John Kerry, the U.S. Secretary of State, justified his government's decision on the ground that the illegitimacy of the Assad regime is so overwhelming. The U.S. decision to close the Syrian diplomatic missions follows impressive gains on the ground by forces loyal to President Bashar al-Assad. The Syrian military has recaptured from the armed opposition, the city of Yabroud—a strategic asset which allows Damascus to dominate transport routes, used by its enemies to funnel fighters and weapons from Lebanon

It completes an important circle in securing the border regions between Syria and Lebanon, and also cuts the supply roads.
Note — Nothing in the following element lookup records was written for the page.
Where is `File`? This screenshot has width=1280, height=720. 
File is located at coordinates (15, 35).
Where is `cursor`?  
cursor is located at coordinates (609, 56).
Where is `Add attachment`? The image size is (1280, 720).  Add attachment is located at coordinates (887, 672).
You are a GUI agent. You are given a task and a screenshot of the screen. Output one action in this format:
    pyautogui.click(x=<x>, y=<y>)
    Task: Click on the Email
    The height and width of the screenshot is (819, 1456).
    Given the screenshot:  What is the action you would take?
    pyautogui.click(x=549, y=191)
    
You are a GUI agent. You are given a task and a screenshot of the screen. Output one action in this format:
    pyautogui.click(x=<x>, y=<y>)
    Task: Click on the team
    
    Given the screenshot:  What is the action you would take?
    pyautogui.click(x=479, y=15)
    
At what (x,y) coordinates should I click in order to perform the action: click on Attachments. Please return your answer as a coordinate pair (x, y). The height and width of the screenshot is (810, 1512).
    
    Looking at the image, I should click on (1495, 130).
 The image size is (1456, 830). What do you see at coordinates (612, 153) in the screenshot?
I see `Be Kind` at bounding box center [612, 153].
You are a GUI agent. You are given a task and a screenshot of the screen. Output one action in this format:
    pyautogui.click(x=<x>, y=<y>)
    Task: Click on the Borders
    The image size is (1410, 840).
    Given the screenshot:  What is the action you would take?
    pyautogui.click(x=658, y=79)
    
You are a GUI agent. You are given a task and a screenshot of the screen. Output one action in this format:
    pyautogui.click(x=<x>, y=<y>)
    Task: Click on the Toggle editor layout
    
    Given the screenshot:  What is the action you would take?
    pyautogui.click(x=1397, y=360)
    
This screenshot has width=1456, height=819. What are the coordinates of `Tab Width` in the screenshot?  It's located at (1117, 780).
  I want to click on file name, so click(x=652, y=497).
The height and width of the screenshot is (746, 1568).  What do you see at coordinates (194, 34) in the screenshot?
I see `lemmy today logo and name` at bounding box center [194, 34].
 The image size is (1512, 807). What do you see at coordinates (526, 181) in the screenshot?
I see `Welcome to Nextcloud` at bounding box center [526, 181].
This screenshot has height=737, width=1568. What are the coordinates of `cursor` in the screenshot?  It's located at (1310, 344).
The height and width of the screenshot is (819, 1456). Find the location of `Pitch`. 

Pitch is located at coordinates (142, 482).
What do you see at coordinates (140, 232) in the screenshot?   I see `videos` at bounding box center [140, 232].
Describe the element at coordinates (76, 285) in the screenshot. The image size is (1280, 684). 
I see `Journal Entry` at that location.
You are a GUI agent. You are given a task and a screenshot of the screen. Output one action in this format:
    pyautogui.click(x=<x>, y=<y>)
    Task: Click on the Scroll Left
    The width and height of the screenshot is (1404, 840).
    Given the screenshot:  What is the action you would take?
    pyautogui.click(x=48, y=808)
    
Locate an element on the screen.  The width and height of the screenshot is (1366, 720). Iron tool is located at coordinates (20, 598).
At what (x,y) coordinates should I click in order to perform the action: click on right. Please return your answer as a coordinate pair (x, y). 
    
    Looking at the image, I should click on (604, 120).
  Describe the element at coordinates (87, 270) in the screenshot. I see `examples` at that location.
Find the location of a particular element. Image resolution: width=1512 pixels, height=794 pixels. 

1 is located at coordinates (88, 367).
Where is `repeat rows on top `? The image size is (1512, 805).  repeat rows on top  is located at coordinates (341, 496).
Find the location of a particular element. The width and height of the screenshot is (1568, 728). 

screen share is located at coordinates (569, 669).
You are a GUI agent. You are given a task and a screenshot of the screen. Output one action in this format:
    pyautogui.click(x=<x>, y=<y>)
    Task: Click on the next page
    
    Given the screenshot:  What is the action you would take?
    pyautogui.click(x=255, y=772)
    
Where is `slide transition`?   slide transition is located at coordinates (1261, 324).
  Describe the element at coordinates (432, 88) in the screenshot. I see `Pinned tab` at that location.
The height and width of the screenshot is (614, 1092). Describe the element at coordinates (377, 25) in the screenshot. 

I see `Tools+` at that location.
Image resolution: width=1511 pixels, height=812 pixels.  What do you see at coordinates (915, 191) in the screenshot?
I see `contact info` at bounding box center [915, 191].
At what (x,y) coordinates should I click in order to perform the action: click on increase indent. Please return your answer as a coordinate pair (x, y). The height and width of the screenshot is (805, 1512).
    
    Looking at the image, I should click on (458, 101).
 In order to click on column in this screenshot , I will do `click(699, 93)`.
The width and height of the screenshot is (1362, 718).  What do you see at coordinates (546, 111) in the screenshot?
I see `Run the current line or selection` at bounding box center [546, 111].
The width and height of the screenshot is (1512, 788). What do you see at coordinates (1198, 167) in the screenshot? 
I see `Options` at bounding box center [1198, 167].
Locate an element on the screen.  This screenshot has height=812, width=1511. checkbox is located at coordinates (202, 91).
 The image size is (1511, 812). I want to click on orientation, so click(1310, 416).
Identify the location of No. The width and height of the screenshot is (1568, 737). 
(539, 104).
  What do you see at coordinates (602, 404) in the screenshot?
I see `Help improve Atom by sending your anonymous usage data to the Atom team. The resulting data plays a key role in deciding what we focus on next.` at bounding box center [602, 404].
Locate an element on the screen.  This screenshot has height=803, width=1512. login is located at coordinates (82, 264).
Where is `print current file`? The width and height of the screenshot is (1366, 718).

The major military accomplishment follows the success of the Syrian forces to clear the contiguous Qalamoun mountain zone along the Lebanese border, west of Damascus, of anti-Assad forces. The units of the armed forces are consolidating their hold by regaining control over Ras Al-Ein town, southwest of Yabroud. 

Coinciding with its military advances, the Syrian government is continuing to destroy its stockpile of chemical weapons. Syria has removed 45.6% of its most lethal chemical weapons, including the entire stock of mustard gas, observed the Organisation for the Prohibition of Chemical Weapons (OPCW), which is steering the disarmament process. Over the past week, two shipments of the deadly arsenal have been loaded aboard Norwegian and Danish vessels in the port city of Latakia, for destruction outside Syria. 

Less than a year ago, U.S. Secretary of State John Kerry and Russian Foreign Minister Sergei Lavrov stood side-by-side, laying out a joint plan to rid Syria of its dangerous chemical weapons stores.

That, of course, was before Russian troops invaded the disputed Ukrainian peninsula of Crimea, which voted to secede and join Russia a week ago. Subsequent sanctions from Western nations, including the US, have eroded Russia-US relations but have not stopped Moscow from continuing its push for Crimean control.

It’s a valid question, as disposal of the weapons relied on joint measures by Russia and the US. A United States naval ship was supposed to destroy the chemicals while being escorted by cooperating Russian naval vessels. That plan is now on hold, and Syria may read the situation as a prime time to stall its shipments.